Should you get your kid a phone?
A seemingly simple question like that can be quite hard to answer. What kind of phone? A smartphone? A “dumbphone”? What will you say when your kid begins pestering you because all their friends have one?
Emily Oster, in her book, The Family Firm: A Data-Driven Guide to Better Decision Making in the Early School Years, seeks to provide parents with a framework for their decision-making based on studies and data. Her rationale is that if as parents we are able to frame the question we are trying to answer about parenting correctly, we can make better decisions for her kids.

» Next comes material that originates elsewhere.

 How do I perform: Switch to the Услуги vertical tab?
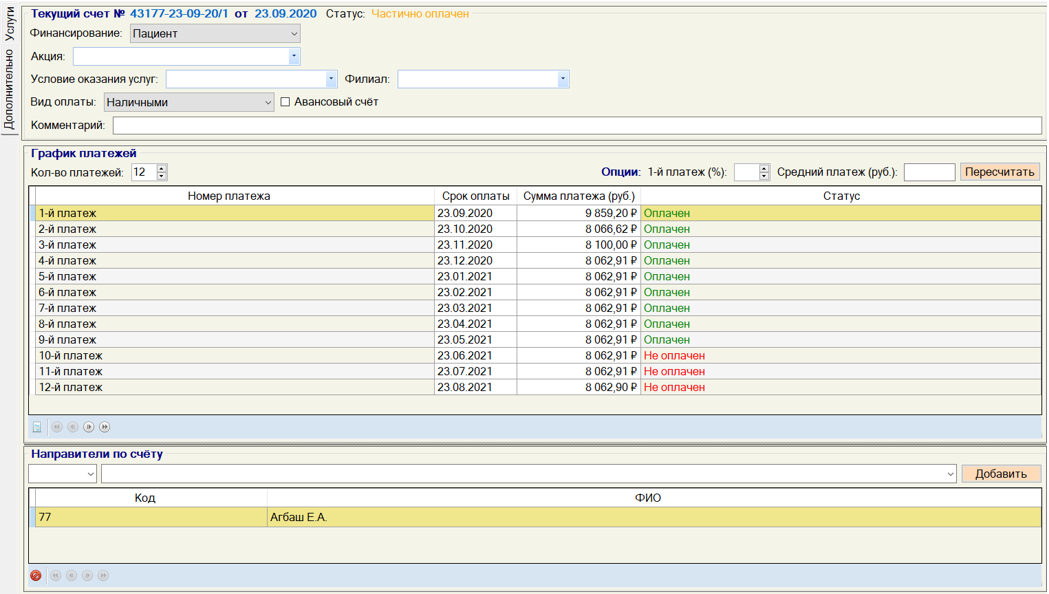(x=10, y=24)
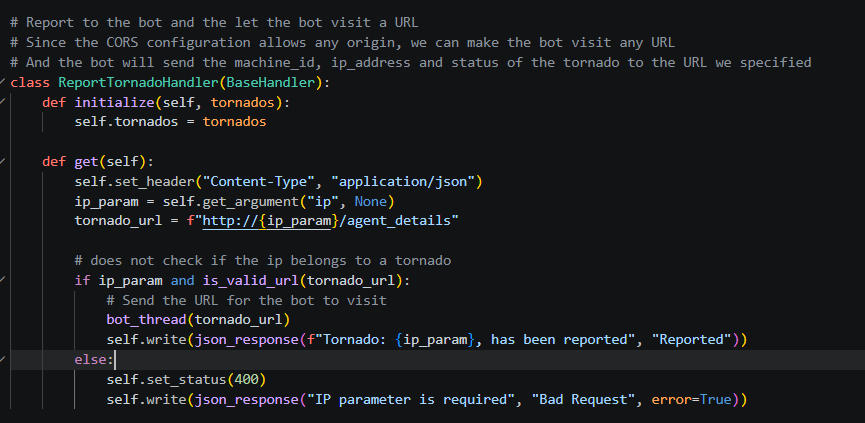Collapse the initialize method fold arrow
865x423 pixels.
pyautogui.click(x=3, y=102)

The biggest positive of her book is the emphasis on a family “Big Picture.” A Big Picture is a vision for our family life. What are we going to be about as a family? What are the things which are important to us? For example, some families may really value eating dinner together. Having such a value as family meals will inevitably shape the way your family functions. Most importantly, Oster encourages families to be thoughtful about what kind of family you are striving to have.
Oster then proposes a framework for decision-making based on four F’s: Frame the Question, Fact-Find, Final Decision, and Follow Up. Oster wants parents to thinking carefully about what question that they are trying to answer (Frame the Question). Knowing the question can lead parents to searching for answers (Fact-Find). Once the data is in, it needs to be processed and shaped into a decision (Final Decision). But once a decision is made it still needs to be evaluated (Follow Up).

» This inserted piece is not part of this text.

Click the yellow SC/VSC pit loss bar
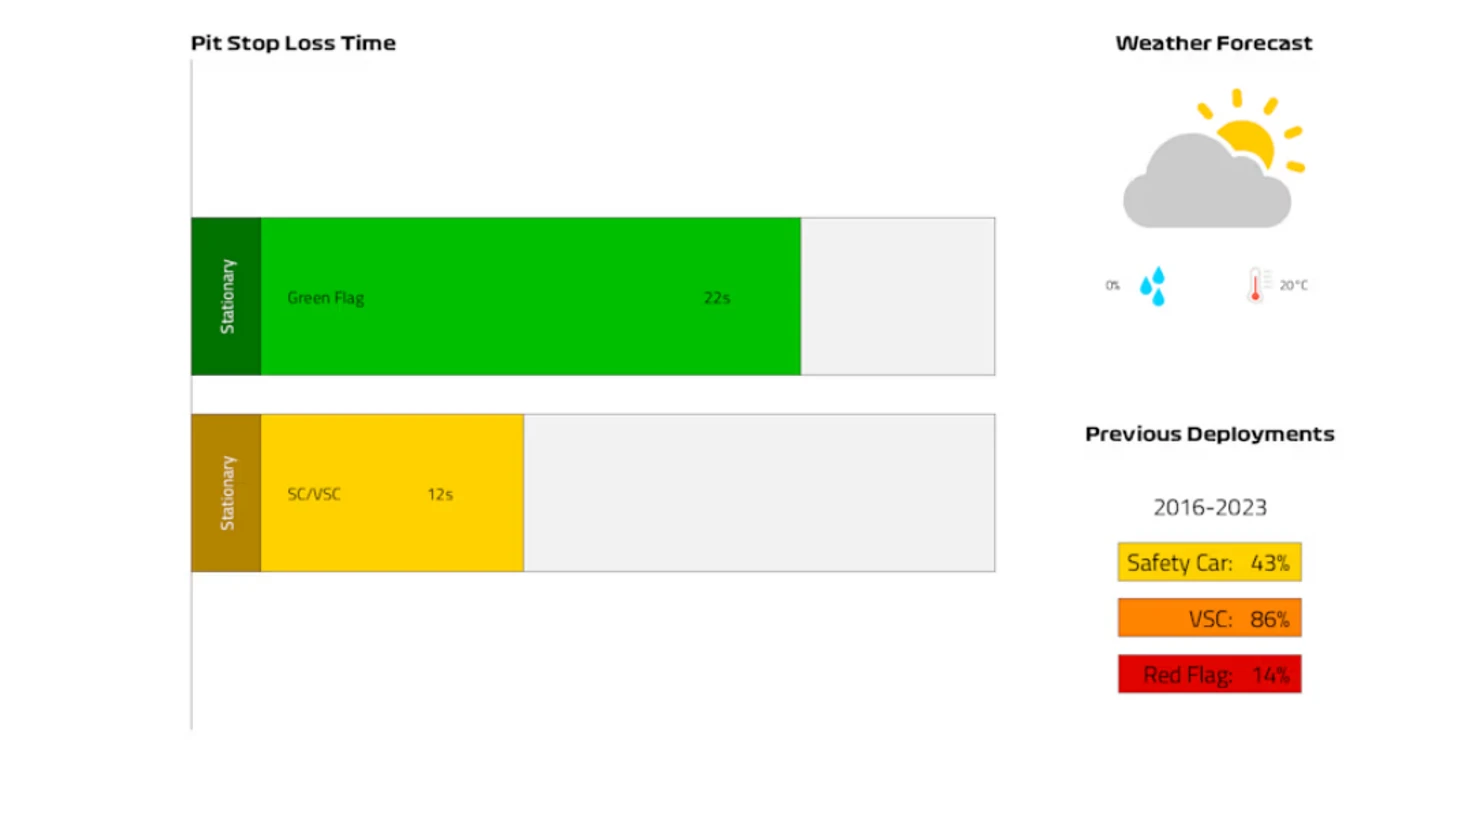Viewport: 1460px width, 815px height. pos(392,493)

The rest of the book Oster applies her framework to common issues facing parents in the early school years (ages 5-12): sleep, childcare and parental work, nutrition, parenting style, school, extracurricular activities, feelings, and entertainment. To some degree, Oster seems to overcomplicate parenting. In some ways, she seems like a typical upper-middle class parent who gets stressed about everything. She spends chapters diving deep into sleep and nutrition only to come out and say “yes, sleep is really good and needed for kids”, and “yes, eating a lot of junk food is bad.” Maybe we don’t really need “big data” and drawn out decision-making process for things which are common sense.
Oster also points out something that Christians have been saying for a long-time: family-life matters. In her chapter on bullying, she recognizes that “Having a stable and happy home life seems to protect kids against the worst effects stemming from bullying by peers” (227). Moreover, a stable family life undercuts the long-term damage of bullying (227). Oster admits that “you probably do not need data and evidence to say that coming from a stable family is good for kids’ outcomes” (227). A good family life is good for kids.
Since having a stable family life is so important according to the “data,” the question that Oster does not ask seems to be the missing piece in discussions of family life. The question Oster leaves aside is, “What is a stable family?” Christians, for years, have been advocating that a stable family is one built on God’s design.
What the Scripture tell us that stable families first begin with a man and a woman covenanting together in marriage for a lifetime. Out of their loving union, children may result. According to the Scriptures, the foundation of a stable family would have a father and mother in the home. Of course, Scripture also indicates that “thicker” ties are also the norm where a child is raised not only in a home with a mother and a father but also tied together with aunts and uncles, cousins, and friends, and in the Christian vision, brothers and sisters in Christ.